Dimensions overall: 40.6 x 27.8 cm (16 x 10 15/16 in.)

Curator: Well, look at this drawing! It's listed as "Untitled [seated female nude in stockings with crossed legs]" by Richard Diebenkorn, likely created sometime between 1955 and 1967. Done with ink, of course. What’s your first reaction to it? Editor: Energy. Raw, unadulterated energy. The black ink practically leaps off the page. It feels unfinished, almost reckless, yet it possesses a captivating tension. You can sense the artist grappling with form and expression. Curator: Precisely! It's that rawness, the directness of the mark-making that is so captivating. During this period, Diebenkorn was navigating the spaces between abstract expressionism and representational figuration. Think about what the shift from pure abstraction meant in a post-war America that was attempting to reconstruct a collective narrative and identity. The female form became this loaded symbol. Editor: So the nude becomes less about pure aesthetics, but also how it engages ideas surrounding cultural anxieties and even gendered power dynamics of the time.

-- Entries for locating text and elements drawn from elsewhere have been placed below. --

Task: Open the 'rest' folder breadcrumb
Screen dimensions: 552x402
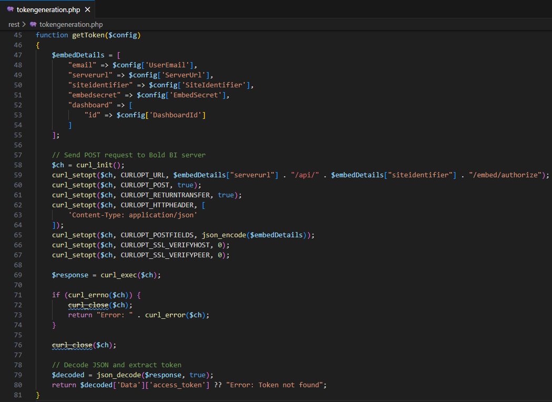Action: coord(14,24)
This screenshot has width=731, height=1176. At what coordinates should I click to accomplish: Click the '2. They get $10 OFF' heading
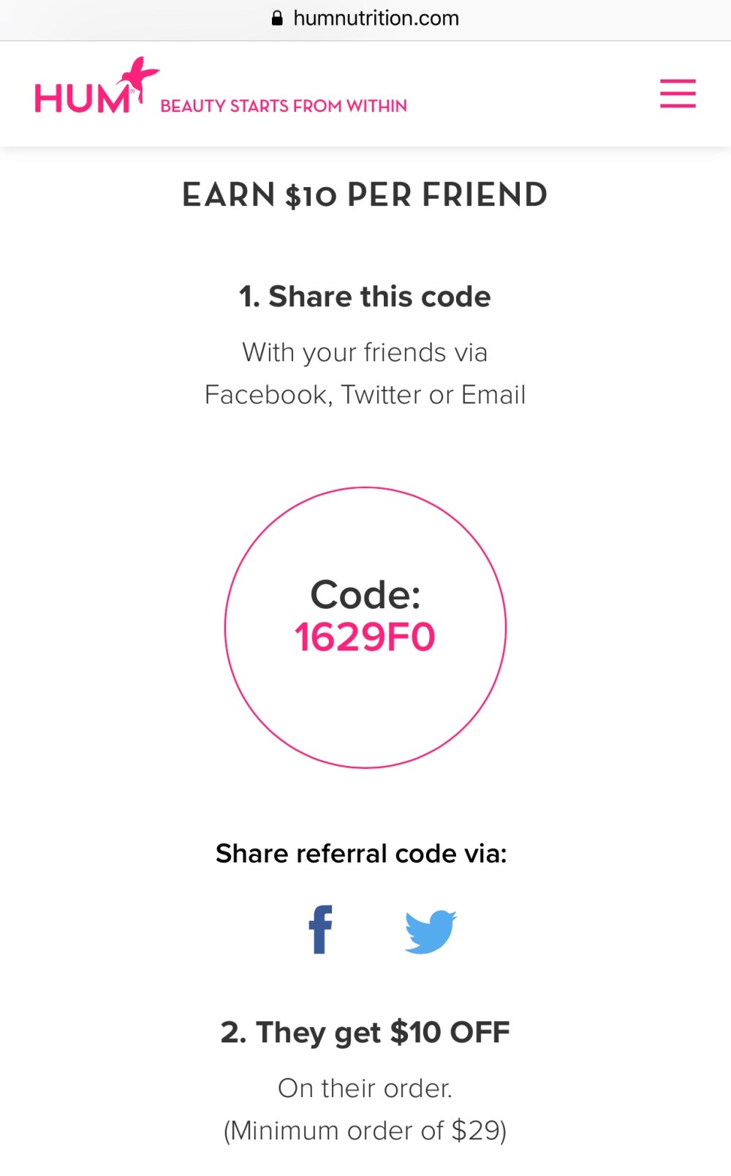tap(365, 1032)
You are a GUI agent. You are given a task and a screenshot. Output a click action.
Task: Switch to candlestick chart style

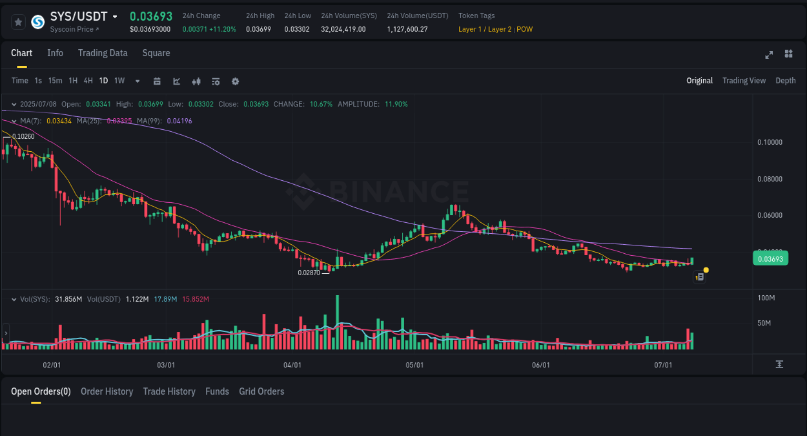click(x=196, y=81)
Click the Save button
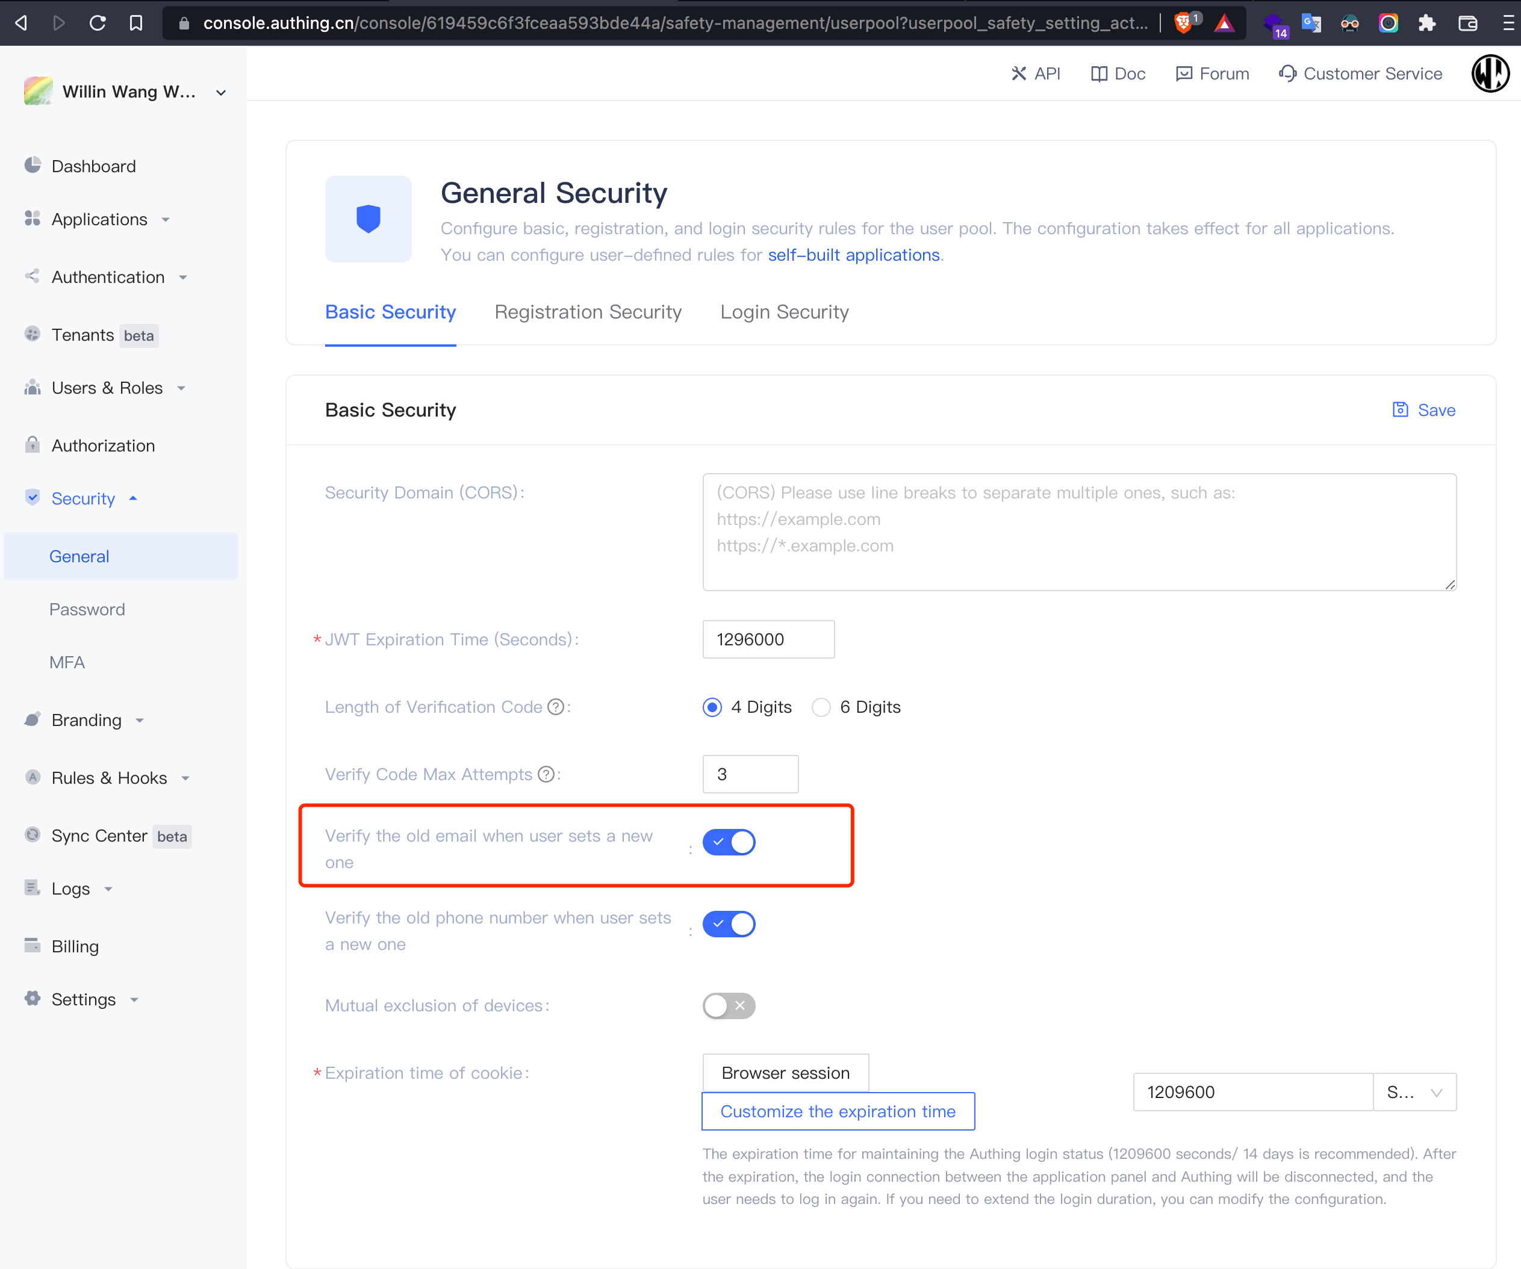Screen dimensions: 1521x1269 pos(1423,410)
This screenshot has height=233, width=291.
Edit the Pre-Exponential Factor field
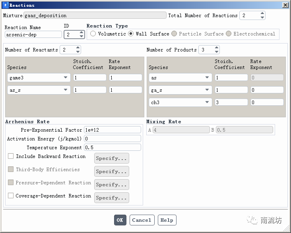click(113, 130)
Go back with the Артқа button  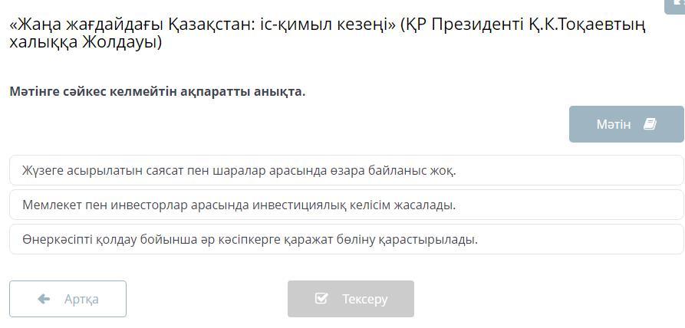point(68,299)

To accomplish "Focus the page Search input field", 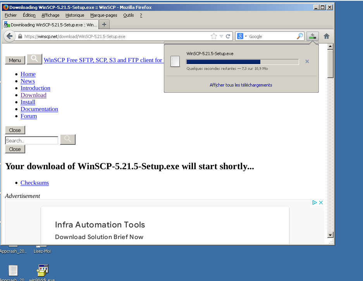I will [x=31, y=141].
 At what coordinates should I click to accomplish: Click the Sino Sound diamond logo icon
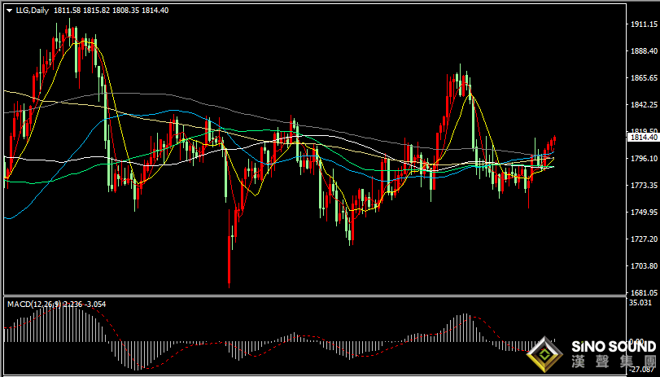coord(544,355)
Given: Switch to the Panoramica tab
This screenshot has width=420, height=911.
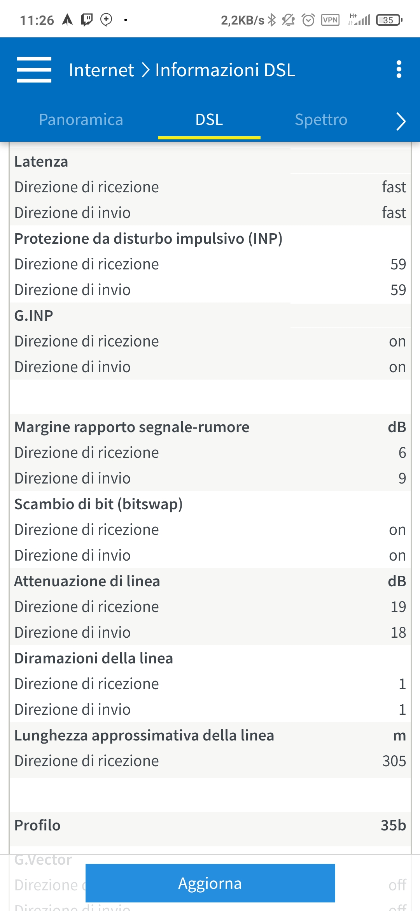Looking at the screenshot, I should (81, 120).
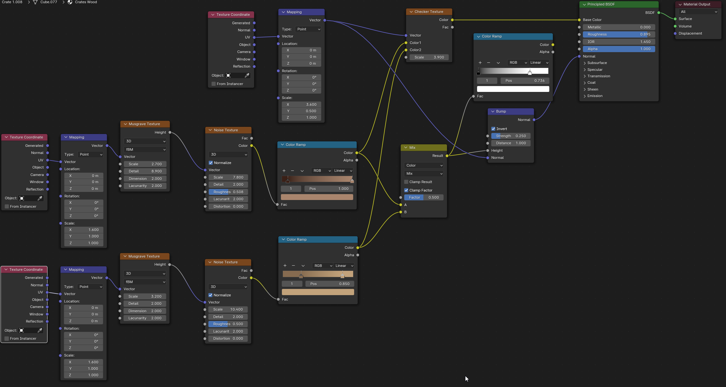Click the Cube.077 mesh icon in breadcrumb
Viewport: 726px width, 387px height.
pos(35,2)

I appreciate that even as it is expressive and immediate, he makes choices regarding attire, particularly with her wearing stockings which gives me pause. It suggests the gaze. Curator: Absolutely, it places the nude within the realm of lived experience, hinting at an intimacy tinged with the everyday. The modernity of the image really shines here, doesn't it? The way the brushstrokes dance around the body, building form without explicitly defining it. Editor: It’s a refusal to be pinned down to conventional representation, but that boldness makes it so enduring. What is interesting here is that the use of such high contrast suggests not only confidence but even tension around this kind of art making within art spaces during that period. Curator: It does feel a bit confrontational in its openness. But it also suggests an interiority, a self-possession that disrupts any easy readings of objectification. It is an intense study that lingers in your thoughts long after you look away. Editor: Yes, a powerful piece that defies easy categorization. Makes me think a little bit more expansively about ink as a mode too!